It is one thing to be picked for a Ryder Cup team.
Now all Stephen Gallacher has to do is the hard part - play well and win points under the intense glare of Scottish golf fans when Europe take on the USA at Gleneagles later this month.
The announcement on Tuesday at lunchtime that Gallacher was among Paul McGinley's three 'captain's picks' to make up the 12-man European team appeared to be unanimously approved by the world of golf - even in the context of Ryder Cup stalwart and former world number one Luke Donald, seemingly being the man to make way for him.
Gallacher had just missed out via the points-lists as an automatic selection but he has had the season of his life as a professional golfer, including a victory in Dubai and seven other top-10 finishes.
Moreover - and this was highly significant - he went to the Italian Open last week knowing that he needed a top-two finish to avoid McGinley's wild-card lottery and shot rounds of 72, 65, 69 and 65 to finish in third place.
That performance in Turin was important, given such comments as that of ex-Ryder Cup captain Tony Jacklin, who had suggested Gallacher lacked the mental toughness to hold his own in the fevered Ryder Cup bear pit.
In Italy last weekend the heat was well and truly on the Scot but he stood tall and emphatically delivered.
"For Stephen to go to Italy and perform like that, under that spotlight, was huge," said McGinley while announcing that the 39-year-old was on his team. For McGinley, Turin was the clincher.
This is all well and good for Gallacher. He is a popular golfer, and a man with a certain edge to him, who now has it all to look forward to at Gleneagles.
But the truth is, he now has to stand up and deliver, under even more pressure than what he experienced in Italy.
A throng of around 250,000 golf fans is due to descend on Gleneagles over the full six days of the Ryder Cup circus.
Many of them will be there to root for Gallacher, but also to see how he performs as a Ryder Cup rookie. He is a thoroughly talented golfer who now has a major job on his hands.
McGinley and others - including myself - have made great play of having a 'home favourite' on Europe's 12-man team, with the apparent advantages this will bring.
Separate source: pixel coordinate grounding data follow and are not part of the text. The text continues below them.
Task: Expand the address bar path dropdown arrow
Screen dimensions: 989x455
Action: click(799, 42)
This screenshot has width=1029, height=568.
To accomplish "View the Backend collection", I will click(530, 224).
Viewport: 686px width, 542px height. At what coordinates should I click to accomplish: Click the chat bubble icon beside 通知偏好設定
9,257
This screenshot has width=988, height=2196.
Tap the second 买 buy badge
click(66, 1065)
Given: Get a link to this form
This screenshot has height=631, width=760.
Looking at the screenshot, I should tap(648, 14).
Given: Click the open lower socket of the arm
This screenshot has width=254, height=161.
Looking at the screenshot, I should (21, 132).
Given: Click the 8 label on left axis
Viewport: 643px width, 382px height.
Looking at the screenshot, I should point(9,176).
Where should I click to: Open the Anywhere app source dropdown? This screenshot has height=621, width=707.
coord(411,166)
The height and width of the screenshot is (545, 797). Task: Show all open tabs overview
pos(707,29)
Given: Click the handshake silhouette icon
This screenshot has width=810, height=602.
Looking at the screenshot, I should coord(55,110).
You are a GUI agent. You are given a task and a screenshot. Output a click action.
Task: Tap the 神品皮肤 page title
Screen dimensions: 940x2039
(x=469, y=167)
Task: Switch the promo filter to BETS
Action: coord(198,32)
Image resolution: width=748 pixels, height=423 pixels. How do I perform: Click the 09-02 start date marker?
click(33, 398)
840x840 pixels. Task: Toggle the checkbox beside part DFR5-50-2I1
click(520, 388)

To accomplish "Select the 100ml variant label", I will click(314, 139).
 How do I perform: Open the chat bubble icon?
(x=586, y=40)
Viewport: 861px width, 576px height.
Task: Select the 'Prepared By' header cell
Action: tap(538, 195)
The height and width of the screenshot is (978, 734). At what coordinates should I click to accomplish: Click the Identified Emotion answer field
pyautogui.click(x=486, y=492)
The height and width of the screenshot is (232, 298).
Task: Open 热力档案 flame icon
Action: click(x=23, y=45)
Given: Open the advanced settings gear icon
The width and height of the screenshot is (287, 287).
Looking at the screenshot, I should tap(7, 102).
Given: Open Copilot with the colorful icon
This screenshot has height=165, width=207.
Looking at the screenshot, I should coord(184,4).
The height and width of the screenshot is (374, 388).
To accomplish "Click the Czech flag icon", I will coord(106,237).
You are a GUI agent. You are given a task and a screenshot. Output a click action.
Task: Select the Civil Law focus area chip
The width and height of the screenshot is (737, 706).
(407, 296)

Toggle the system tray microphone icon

But the proof of this remains to be seen.
If Gallacher plays well it will be a self-evident boost to the European challenge and will surely rouse the galleries, but if he suffers some off-days then the apparent home-advantage principle will count for dust.
We shall see.
From the outset, Gallacher has so much going for him.
He knows the PGA Centenary Course at Gleneagles as well as anyone, with a stack of fine performances there on his CV.
He is bang in-form and, as his uncle Bernard Gallacher recently commented, is "coming right into the prime of his golfing career".
I was pretty struck by Bernard Gallacher's words about his nephew when I interviewed him recently.
"Stephen is good enough to play in a Ryder Cup, there is no question," he said. "He has been playing his socks off this year, and if I was a captain I'd give him a really good look.
"He's now in his late 30s and I think he is reaching a more consistent level, and he feels more confident. I think he now thinks he belongs playing among these elite fields."
Getting on McGinley's team is a feat in itself for Gallacher.
Now well established among the world's top-35 players, at last his renowned talent, attested to for years, is being rewarded with praise and recognition.
He will surely be relishing the task ahead of him at Gleneagles. This is Gallacher's moment and he needs to grasp it with both hands.